February 5, 2011
Why social agency coordination is difficult
Reuel S. Amdur
More by this author..."Agencies should work together instead of pulling in their separate ways and looking after their own interests. After all, they're here to serve the people, aren't they?" You often hear people making comments like this about social agencies in a community.
Laymen, clients, politicians, and even agency staff express this kind of frustration. Unfortunately, agencies do not work together more because of serious barriers to closer coordination, not just to lack of good will.
Agencies act as they do for various reasons. At one level, they act for reasons of survival. At another, they act in an environment where not only the other agencies but even the rules of the game are constantly changing. And in any case agencies act in terms of what they know about other agencies and their programs.

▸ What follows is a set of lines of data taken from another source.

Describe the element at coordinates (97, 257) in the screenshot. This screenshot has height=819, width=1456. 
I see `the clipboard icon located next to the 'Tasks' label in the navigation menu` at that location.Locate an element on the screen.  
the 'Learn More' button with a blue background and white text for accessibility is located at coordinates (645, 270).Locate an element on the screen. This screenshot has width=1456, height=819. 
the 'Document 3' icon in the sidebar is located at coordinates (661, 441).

Survival is the first order of business for any organization, both basic survival and maintenance of its size and importance. As well, agencies have expansion ambitions. Because there are often no “traffic cops” to control who does what, agencies must look to their own devices to survive and prosper.

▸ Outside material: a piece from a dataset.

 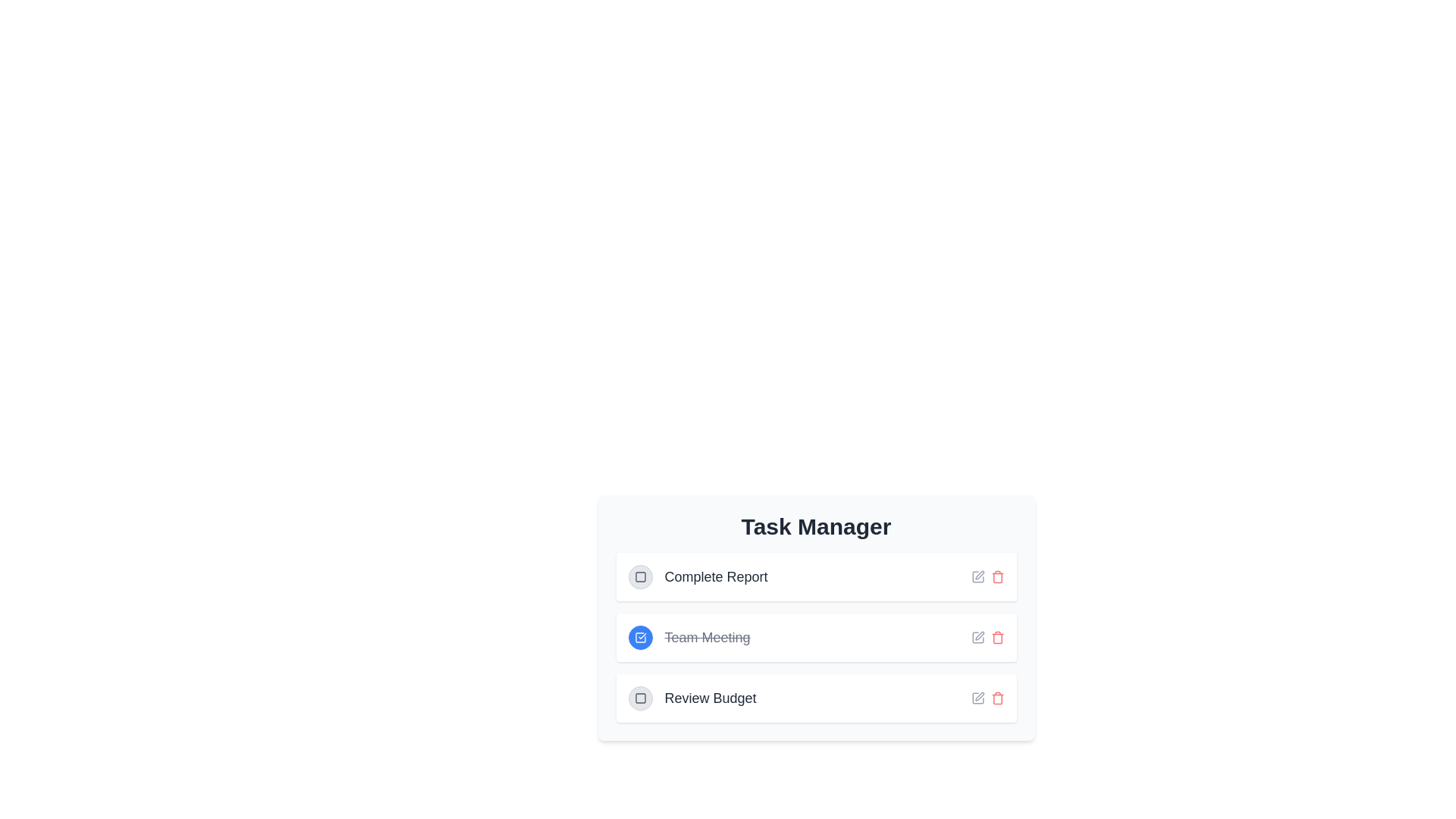 I want to click on the delete button for the task 'Review Budget', so click(x=997, y=698).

The relations among agencies are like those among nations. There are wars and peaces, treaties, imperialist powers, weak and strong powers, dominant agencies and satellites. Agencies, especially weak ones, survive by going to various funding sources and by appealing to the particular slogans popular with funders at the time. Sometimes, the actions of an agency can only be understood by examining the agency’s needs rather than the needs of the clients.

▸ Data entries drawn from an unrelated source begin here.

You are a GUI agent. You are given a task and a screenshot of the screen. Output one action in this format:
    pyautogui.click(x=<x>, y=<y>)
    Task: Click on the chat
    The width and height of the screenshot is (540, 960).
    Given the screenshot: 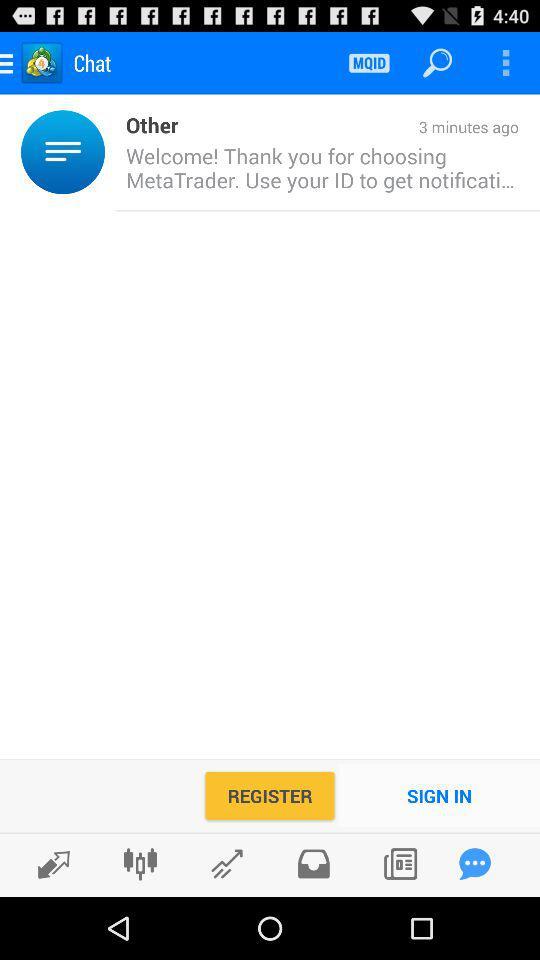 What is the action you would take?
    pyautogui.click(x=474, y=863)
    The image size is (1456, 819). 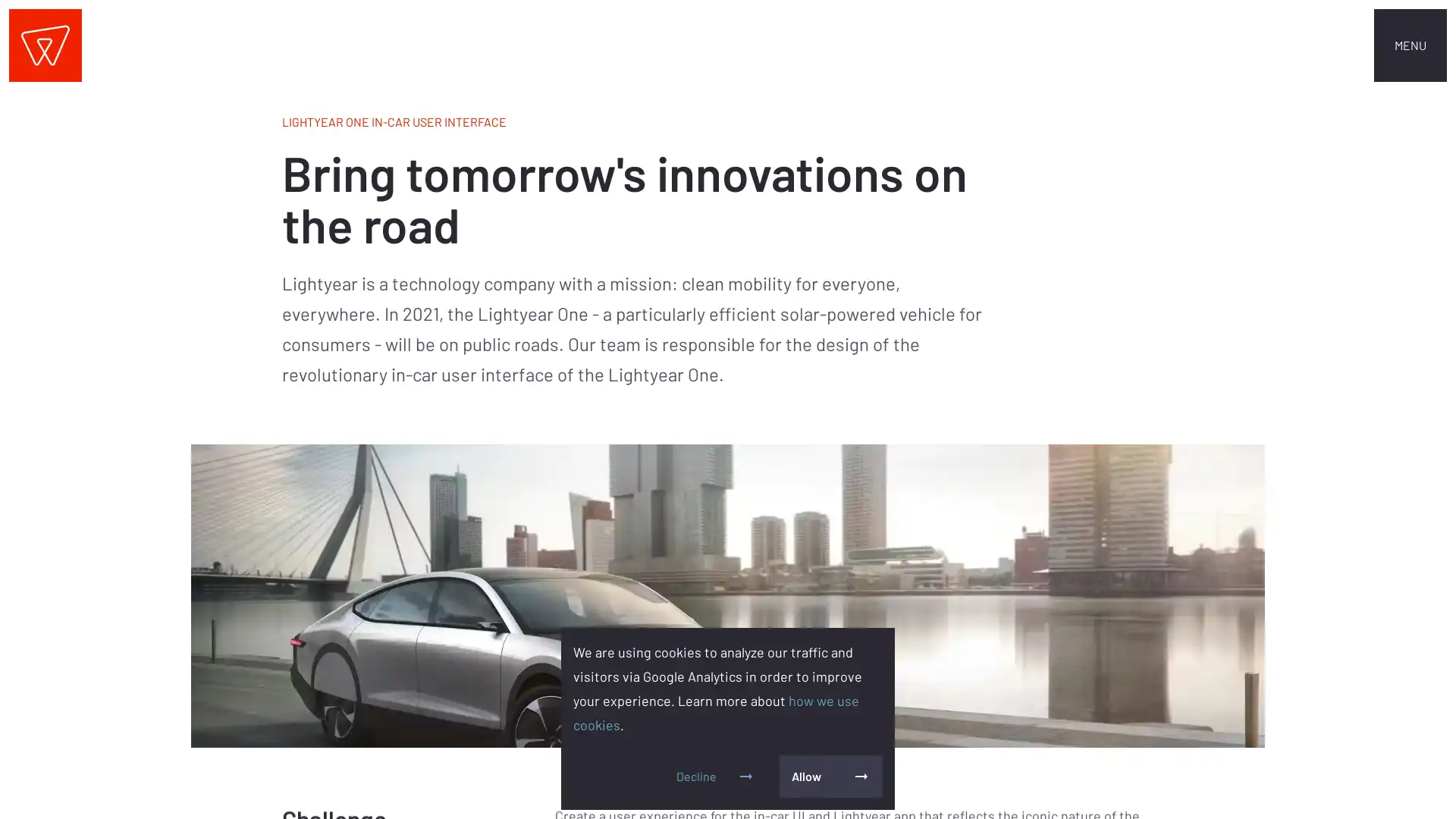 I want to click on Allow, so click(x=830, y=776).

Self-interest can get in the way of coordination and can color how agencies see the common good. As an example, consider the way in which the Red Cross invaded the first aid domain previously in the hands of St. John Ambulance. A large agency chose to invade the territory of a smaller one, and efforts at negotiation failed because there was no common interest in service. It was a question of power.
But self-interest alone is not enough to explain the difficulties in coordination. Agencies are not only seeking to survive and prosper and to carry out their function in a community with many other agencies. They are trying to do this while the rules are constantly changing, the agencies with whom they relate are coming, going, and changing, and the priorities of the funding sources are shifting. In order to get by, the agency has to know which way the wind is blowing and which other agencies might be interested in the same kind of changes it wants. It has to form shifting alliances with other agencies having common interests at the moment.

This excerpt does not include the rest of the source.